Ahora que tengo tiempo (de manera obligatoria, debido a un accidente) voy a mostrar un post que tenía guardado hace rato.
Otro caso de la vida real, si bien el usuario es considerado el eslabón más débil dentro de una aplicación en general, y no por dar un poco más de facilidad a estos se puede exponer su seguridad.
Vamos al grano tenemos la siguiente aplicación perteneciente a Laboratorios Droguería INTI S.A.:
Para entrar a la aplicación hay que “seleccionar” un nombre de usuario y escribir un Contraseña, si escribí “seleccionar”, ya que todos los usuarios son mostrados en un campo tipo select, ahora usando fuerza bruta ya se puede ingresar fácilmente a la aplicación, pero alto esto continúa…
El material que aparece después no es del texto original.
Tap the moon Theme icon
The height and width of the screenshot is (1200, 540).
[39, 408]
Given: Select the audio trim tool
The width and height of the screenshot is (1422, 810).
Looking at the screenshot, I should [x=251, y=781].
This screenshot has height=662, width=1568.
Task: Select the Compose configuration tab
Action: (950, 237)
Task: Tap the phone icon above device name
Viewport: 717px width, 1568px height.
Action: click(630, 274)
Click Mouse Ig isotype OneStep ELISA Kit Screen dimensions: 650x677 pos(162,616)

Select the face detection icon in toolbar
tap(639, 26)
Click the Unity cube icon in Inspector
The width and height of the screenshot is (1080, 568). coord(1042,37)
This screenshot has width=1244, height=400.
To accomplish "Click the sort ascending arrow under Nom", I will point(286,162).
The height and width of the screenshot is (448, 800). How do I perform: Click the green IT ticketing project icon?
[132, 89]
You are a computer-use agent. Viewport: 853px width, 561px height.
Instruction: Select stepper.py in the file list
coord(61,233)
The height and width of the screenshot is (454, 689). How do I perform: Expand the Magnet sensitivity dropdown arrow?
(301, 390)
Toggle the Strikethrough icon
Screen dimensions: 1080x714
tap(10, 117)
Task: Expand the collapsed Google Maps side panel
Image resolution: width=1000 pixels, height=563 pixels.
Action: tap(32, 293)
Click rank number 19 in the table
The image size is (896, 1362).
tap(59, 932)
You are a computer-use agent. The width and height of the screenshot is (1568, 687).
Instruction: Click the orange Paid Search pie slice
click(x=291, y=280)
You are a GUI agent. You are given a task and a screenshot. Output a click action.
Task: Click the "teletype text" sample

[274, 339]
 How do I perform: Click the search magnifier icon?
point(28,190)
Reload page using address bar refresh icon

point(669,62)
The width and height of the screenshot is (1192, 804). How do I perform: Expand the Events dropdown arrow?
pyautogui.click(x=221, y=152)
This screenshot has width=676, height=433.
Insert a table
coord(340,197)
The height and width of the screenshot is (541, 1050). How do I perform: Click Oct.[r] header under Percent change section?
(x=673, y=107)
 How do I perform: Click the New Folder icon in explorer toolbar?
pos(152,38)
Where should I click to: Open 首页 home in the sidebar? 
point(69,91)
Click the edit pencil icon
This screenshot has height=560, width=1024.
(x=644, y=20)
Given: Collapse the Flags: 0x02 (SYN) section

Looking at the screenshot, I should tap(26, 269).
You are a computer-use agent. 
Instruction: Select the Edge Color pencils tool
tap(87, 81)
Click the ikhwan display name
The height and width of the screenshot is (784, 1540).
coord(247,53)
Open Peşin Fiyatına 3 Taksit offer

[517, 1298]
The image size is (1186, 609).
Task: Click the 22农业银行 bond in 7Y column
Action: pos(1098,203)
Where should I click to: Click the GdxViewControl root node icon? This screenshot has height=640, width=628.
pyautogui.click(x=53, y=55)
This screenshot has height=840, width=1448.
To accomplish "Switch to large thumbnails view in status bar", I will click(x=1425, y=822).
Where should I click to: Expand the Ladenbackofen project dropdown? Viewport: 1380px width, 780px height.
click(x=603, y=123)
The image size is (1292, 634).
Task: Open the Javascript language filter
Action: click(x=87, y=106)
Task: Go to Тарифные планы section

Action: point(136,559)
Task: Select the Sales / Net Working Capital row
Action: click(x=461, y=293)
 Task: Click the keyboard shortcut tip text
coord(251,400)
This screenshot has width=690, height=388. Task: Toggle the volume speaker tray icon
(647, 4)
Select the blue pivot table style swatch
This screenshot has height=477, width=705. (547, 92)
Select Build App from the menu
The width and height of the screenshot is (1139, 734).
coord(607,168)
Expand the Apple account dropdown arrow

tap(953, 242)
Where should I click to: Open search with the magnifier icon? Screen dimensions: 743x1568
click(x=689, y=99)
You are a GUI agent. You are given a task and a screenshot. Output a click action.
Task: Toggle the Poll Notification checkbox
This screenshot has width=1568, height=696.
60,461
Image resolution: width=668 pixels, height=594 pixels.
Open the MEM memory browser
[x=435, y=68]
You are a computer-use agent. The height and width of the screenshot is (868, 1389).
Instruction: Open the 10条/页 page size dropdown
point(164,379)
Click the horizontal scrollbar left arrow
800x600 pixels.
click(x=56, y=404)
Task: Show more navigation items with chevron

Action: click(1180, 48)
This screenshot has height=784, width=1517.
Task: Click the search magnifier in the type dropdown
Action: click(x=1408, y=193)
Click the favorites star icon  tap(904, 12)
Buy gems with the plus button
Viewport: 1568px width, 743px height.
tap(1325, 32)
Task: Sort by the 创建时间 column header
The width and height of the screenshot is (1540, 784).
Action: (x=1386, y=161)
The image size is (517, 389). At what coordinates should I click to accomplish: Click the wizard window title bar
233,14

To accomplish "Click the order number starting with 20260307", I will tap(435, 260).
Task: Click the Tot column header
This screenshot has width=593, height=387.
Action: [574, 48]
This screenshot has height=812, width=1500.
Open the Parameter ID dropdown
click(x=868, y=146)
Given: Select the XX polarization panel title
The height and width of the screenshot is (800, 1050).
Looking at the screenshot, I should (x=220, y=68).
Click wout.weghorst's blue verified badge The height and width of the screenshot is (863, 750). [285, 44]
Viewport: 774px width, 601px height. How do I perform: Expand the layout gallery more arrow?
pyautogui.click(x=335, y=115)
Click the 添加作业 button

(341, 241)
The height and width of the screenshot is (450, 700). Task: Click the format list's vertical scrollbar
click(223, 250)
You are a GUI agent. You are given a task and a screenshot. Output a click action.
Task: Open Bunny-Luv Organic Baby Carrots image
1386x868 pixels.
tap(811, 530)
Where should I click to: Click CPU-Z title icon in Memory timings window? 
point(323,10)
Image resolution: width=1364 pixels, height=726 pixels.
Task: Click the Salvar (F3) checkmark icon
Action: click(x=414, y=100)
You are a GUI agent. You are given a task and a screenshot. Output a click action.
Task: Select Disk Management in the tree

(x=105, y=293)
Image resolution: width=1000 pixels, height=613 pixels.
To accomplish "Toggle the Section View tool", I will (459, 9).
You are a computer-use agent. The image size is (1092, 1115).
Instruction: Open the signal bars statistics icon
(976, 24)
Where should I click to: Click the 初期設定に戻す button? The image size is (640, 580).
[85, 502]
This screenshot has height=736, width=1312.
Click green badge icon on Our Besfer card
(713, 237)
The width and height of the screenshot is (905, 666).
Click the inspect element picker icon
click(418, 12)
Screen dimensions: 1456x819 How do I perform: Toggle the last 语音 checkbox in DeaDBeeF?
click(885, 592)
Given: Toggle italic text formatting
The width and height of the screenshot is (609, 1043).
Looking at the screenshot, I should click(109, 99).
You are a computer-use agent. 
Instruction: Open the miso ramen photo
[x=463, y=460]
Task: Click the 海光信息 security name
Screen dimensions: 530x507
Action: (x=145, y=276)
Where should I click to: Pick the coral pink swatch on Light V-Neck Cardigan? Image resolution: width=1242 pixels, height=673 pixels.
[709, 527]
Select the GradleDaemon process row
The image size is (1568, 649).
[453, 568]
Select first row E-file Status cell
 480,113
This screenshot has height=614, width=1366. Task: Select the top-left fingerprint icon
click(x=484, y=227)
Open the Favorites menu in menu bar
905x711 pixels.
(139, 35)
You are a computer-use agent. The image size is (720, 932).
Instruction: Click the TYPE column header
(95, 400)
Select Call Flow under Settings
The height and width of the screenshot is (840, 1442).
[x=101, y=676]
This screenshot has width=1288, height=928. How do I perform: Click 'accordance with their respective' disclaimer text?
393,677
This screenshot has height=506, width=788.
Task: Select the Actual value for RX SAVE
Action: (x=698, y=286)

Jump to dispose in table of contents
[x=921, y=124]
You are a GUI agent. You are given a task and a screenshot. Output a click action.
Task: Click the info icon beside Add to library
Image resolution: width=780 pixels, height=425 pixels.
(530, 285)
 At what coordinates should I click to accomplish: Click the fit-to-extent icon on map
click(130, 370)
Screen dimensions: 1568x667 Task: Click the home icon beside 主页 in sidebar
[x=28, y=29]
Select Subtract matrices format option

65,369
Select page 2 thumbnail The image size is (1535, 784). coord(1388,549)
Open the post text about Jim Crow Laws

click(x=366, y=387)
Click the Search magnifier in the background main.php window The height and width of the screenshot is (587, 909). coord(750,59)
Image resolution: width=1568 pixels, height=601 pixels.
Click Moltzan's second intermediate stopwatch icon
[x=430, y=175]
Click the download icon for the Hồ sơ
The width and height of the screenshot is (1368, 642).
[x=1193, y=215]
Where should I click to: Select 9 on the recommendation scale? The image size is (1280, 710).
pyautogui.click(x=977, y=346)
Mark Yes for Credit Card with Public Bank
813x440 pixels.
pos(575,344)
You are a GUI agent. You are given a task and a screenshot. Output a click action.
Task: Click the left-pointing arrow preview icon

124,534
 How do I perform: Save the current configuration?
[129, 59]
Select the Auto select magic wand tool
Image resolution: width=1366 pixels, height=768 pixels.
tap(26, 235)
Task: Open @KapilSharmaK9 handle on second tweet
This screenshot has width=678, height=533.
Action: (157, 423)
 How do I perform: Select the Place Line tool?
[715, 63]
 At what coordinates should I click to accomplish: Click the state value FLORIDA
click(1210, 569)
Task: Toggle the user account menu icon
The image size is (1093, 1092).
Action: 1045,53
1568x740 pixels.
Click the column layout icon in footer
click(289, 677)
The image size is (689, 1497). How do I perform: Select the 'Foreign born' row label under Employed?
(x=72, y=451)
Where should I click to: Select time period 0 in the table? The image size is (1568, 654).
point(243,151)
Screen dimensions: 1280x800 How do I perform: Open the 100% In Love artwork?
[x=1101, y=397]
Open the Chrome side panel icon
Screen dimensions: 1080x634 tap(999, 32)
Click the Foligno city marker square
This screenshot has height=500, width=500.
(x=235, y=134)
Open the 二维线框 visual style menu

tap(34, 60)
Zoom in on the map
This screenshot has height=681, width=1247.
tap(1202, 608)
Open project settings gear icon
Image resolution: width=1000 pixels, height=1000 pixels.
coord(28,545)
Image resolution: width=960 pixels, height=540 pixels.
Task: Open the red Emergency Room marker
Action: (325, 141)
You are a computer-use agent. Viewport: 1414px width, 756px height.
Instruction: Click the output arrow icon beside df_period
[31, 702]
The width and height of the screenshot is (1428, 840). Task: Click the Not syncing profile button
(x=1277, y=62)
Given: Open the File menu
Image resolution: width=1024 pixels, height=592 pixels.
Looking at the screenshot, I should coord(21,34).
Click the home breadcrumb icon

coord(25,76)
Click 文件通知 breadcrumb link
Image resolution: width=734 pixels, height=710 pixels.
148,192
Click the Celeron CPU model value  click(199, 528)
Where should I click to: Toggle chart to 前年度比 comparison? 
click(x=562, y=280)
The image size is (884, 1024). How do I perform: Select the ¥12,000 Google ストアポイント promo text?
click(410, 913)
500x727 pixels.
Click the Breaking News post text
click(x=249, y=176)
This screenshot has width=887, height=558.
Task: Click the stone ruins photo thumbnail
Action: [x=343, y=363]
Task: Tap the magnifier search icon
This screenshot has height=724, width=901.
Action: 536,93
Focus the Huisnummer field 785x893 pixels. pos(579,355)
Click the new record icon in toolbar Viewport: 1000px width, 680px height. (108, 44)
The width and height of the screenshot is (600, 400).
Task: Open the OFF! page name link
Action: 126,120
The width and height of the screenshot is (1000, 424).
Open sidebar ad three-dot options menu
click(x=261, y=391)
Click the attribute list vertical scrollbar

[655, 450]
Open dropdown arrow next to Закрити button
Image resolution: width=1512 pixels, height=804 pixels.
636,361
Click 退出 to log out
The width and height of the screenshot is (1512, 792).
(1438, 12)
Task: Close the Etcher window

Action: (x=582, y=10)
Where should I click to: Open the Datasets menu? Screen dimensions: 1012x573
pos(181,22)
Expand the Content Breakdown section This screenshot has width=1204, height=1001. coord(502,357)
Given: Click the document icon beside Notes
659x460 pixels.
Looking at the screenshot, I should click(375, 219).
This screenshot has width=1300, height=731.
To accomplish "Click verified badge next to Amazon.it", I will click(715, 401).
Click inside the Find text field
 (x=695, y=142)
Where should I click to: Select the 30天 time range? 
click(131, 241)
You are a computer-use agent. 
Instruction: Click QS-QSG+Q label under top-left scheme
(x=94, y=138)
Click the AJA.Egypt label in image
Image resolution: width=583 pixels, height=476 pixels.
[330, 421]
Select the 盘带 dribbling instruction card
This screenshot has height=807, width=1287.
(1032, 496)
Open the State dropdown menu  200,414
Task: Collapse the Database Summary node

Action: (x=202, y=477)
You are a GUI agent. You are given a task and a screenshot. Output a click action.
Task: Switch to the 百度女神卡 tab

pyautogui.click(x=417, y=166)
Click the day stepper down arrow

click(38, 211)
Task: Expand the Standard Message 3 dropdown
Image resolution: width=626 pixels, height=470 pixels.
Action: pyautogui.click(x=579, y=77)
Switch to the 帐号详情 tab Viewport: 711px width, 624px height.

Lo peor es que algunos nombres de usuario son iguales a las contraseñas, y por tanto uno puede ingresar a la aplicación de manera mucho más sencilla.
De todo esto se pueden rescatar las siguientes sugerencias:
- Si bien las aplicaciones tienen que ser intuitivas, fáciles y rápidas de usar, pero no por esto se puede dejar de pensar que un usuario no pueda memorizar y escribir el id de acceso a la aplicación.
- No se deben de mostrar todos los usuarios y menos en un campo de tipo select.
- El clásico error es que la contraseña sea igual al nombre de usuario, no es difícil para un usuario recordar un id de acceso y un contraseña que sean distintas, en caso de que fuera muy muy difícil entonces se podrían usar los correos electrónicos como cuentas de usuario, es algo que siempre ayuda.